* [Text segment]
-- Opening Marker --

13.01.2021 | 07:40 Uhr

Europe faces a more daunting task to rebound from the collapse in GDP during 2020. While the US is expected to return to its pre-pandemic level of GDP by the end of 2021, a full recovery is not forecast for the eurozone until the end of 2022. Europe’s labour markets have so far suffered far less from the lockdowns than those in the US thanks to more generous unemployment benefits, lengthier furlough schemes and extended bans on firings. The EU unemployment rate has risen to just 7.5% from a pre-pandemic low of 6.5%, while the US rate had reached 14.7% already in April, but has since dropped below 7%.

This resilience comes at the cost of flexibility, however. It is not simply a matter of tiding workers over till a vaccine is widely available, the pandemic has passed and everyone returns to their old ways. Many industries will need fewer workers (hospitality, retail), while others will need more (technology, warehousing). The comparatively low rankings of some of the larger European countries in the World Bank’s Ease of Doing Business survey (Spain 30, France 32 and Italy 58) reflects this inflexibility.

Many eurozone governments have responded to the economic damage from the lockdowns with massive fiscal aid, either direct from the state or through the new Next Generation EU programme. Debt-to-GDP levels have consequently soared, increasing for many countries by more than they did in the years following the Global Financial Crisis (see Exhibit 3).

-- Closing Marker --

* [Data excerpts]

-- Opening Marker --

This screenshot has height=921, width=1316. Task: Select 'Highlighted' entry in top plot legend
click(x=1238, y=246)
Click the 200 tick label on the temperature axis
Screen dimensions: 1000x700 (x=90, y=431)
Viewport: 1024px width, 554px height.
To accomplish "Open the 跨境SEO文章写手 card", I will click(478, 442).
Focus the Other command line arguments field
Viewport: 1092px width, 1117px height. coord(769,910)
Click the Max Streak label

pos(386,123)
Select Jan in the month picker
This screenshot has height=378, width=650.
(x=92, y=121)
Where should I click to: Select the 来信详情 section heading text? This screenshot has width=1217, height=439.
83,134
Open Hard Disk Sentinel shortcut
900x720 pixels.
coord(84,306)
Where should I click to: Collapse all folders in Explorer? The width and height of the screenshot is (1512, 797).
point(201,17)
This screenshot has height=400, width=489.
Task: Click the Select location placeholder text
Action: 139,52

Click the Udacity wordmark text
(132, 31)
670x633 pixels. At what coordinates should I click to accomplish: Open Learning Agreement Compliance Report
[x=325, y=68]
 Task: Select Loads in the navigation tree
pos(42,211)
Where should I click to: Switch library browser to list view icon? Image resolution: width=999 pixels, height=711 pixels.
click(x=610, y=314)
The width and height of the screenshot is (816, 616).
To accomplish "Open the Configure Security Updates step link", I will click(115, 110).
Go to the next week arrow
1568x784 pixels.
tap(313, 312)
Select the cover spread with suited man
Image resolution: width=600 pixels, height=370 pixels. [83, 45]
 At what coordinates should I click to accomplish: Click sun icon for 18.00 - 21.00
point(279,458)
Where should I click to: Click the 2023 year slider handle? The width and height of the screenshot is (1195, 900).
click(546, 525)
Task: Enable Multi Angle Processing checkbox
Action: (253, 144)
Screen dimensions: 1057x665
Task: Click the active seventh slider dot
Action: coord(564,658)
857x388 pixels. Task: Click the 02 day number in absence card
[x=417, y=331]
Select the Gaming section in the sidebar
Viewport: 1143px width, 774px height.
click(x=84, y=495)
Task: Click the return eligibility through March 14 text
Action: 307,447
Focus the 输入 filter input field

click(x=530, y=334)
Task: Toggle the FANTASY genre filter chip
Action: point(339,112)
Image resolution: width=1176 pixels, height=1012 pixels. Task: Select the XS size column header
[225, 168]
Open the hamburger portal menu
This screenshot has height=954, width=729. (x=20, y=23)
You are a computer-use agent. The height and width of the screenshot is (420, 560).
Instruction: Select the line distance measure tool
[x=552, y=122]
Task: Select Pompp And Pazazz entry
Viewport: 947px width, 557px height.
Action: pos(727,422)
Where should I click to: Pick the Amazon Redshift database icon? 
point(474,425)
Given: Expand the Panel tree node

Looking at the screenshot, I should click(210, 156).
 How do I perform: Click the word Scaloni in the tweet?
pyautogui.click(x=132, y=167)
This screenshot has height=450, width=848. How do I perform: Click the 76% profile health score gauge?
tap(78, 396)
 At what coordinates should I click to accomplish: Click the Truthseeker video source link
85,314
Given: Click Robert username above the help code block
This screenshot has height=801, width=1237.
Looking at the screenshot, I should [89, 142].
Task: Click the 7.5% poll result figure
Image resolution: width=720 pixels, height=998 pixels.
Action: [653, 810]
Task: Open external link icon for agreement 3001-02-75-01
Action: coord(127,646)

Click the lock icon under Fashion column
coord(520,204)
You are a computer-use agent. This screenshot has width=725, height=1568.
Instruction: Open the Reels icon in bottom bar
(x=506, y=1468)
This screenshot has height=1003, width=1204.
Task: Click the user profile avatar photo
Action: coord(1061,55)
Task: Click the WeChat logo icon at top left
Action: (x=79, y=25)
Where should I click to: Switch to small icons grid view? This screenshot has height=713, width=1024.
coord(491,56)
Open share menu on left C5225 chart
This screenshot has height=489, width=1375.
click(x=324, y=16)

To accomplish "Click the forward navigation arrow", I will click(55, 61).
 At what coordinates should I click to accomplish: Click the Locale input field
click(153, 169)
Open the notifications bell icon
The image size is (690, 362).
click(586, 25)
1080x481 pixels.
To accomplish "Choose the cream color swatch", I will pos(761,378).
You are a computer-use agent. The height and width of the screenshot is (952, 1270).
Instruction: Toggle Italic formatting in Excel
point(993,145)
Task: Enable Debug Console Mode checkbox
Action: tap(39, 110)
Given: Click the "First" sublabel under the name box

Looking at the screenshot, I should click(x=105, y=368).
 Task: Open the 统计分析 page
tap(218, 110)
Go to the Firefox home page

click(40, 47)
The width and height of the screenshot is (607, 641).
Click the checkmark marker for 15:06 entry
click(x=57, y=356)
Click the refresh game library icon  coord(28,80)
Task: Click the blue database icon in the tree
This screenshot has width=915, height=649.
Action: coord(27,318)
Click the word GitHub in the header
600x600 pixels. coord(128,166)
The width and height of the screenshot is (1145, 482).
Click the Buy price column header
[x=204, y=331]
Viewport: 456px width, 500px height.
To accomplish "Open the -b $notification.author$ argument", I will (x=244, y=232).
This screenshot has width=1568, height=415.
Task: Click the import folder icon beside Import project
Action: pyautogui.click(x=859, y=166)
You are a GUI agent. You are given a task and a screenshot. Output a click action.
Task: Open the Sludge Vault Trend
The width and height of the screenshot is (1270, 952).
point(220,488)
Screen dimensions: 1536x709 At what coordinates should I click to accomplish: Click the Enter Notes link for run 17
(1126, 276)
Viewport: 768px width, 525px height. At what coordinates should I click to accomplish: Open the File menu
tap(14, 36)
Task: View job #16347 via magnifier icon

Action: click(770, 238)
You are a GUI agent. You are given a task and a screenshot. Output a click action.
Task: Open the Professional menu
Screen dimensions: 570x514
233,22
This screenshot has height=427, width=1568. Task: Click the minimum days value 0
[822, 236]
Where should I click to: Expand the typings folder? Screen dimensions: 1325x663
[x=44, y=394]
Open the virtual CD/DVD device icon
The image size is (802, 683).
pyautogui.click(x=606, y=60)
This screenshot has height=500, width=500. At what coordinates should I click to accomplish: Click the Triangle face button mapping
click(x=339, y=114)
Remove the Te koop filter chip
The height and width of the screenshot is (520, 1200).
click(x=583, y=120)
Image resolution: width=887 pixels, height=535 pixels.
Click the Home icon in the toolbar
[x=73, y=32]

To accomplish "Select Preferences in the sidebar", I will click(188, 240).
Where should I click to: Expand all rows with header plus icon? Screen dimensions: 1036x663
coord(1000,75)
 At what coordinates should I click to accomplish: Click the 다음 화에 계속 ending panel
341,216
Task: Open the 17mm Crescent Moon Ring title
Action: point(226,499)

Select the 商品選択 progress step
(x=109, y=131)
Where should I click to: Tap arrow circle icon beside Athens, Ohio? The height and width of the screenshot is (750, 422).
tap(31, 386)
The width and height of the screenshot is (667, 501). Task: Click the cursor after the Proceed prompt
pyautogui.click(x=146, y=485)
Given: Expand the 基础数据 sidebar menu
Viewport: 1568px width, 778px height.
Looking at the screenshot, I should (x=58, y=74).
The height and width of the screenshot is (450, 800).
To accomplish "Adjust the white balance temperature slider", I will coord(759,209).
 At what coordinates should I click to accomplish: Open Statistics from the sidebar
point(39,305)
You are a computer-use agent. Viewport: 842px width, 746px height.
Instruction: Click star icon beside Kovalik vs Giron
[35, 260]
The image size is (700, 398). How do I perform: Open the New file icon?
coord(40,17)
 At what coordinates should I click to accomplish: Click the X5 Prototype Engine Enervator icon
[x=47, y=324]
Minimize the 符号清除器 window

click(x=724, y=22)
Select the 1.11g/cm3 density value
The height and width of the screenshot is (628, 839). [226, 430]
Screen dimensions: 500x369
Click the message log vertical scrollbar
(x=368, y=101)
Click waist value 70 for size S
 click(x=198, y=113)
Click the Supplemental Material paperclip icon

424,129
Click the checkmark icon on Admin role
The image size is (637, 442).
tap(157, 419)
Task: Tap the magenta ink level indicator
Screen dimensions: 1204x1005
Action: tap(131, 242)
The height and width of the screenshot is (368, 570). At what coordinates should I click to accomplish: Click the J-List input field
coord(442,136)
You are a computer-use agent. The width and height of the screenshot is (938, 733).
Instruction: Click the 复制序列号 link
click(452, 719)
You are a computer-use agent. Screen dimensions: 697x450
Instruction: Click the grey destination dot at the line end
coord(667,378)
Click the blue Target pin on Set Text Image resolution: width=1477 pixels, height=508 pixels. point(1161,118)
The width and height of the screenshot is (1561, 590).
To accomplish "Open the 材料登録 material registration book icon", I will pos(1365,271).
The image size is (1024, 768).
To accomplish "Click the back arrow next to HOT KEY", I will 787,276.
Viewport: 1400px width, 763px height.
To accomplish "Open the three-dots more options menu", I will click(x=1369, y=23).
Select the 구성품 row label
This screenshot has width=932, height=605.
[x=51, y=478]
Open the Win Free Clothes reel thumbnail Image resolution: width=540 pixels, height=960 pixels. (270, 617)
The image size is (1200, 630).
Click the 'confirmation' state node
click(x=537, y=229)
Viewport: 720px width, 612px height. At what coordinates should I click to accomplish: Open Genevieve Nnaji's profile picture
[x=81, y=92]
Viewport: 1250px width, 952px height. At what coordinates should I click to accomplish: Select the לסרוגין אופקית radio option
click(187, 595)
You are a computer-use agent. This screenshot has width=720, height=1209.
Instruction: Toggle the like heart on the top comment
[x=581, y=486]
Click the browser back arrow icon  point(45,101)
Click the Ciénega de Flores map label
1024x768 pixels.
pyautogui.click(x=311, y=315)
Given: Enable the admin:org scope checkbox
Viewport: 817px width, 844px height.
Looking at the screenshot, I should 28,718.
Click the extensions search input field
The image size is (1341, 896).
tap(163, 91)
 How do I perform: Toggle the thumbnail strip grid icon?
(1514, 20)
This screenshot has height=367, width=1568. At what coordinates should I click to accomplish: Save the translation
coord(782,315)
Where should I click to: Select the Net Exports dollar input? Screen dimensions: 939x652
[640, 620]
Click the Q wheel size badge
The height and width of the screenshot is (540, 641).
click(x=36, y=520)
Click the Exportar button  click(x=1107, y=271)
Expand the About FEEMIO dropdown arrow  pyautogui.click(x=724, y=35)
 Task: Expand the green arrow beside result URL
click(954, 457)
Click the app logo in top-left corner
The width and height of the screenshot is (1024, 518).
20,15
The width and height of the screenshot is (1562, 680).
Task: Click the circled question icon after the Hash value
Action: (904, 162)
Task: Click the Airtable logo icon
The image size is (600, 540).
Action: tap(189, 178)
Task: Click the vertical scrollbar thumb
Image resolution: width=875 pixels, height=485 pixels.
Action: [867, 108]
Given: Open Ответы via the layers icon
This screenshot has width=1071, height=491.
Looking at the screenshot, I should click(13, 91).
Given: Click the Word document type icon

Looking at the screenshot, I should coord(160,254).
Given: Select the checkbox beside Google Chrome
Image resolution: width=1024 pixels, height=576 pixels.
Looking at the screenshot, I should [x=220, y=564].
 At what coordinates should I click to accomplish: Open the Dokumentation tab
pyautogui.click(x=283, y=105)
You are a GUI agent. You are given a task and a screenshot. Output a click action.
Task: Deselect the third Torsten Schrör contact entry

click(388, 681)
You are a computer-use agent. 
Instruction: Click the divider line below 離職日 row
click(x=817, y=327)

-- Closing Marker --

* [Complete the following]
**A.** Name every industry that the article on Europe's economic recovery says will need fewer or more workers, and note which way each is expected to go.
**B.** According to the article on Europe's economic recovery, when is the eurozone forecast to fully recover?
**C.** Write the next paragraph of the article on Europe's economic recovery, picking up after its final sentence.
The entries are separate material and have no connection to the article on Europe's economic recovery.

* [Task answers]
**A.**
Hospitality: fewer workers
Retail: fewer workers
Technology: more workers
Warehousing: more workers

**B.** By the end of 2022.

**C.**
Exhibit-3-change-in-debt-to-GDP-ratio-1024x621


In the short term, the resulting fall in creditworthiness should not lead to higher interest rates or drag on growth since the ECB is buying the bulk of the debt. Interest expense is low (at just 3.6% of GDP for the EU in 2019), again thanks to the ECB. Part of the debt is even ‘interest free’ since the interest that governments do pay on debt purchased by the ECB via the respective national central banks is paid back to the country’s Treasury.

The risk in the medium to long term is that interest rates rise or the ECB begins to run down its balance sheet, but for now governments are able to borrow enough to cushion the blow of the lockdowns, but not necessarily enough to restore growth to pre-pandemic levels quickly.

Another reason for the slower recovery in the eurozone is the limited scope for the ECB to ‘do more’ in a way that has a meaningful impact on growth or inflation. In 2021, the central bank is expected to adopt a new inflation target closer to the US Federal Reserve’s symmetric 2% target, recalibrate its quantitative easing programmes, adjust its longer-term refinancing operations to possibly allow banks to borrow more at an even cheaper rate for longer, and perhaps make a small cut in the deposit rate.

While such moves should be helpful, we note that interest rates are already near historic lows in many markets, banks are reluctant to lend and businesses are loath to borrow. It is only once a vaccine is widely available and governments lift restrictions that the region’s economies can hope to return to trend-rates of growth.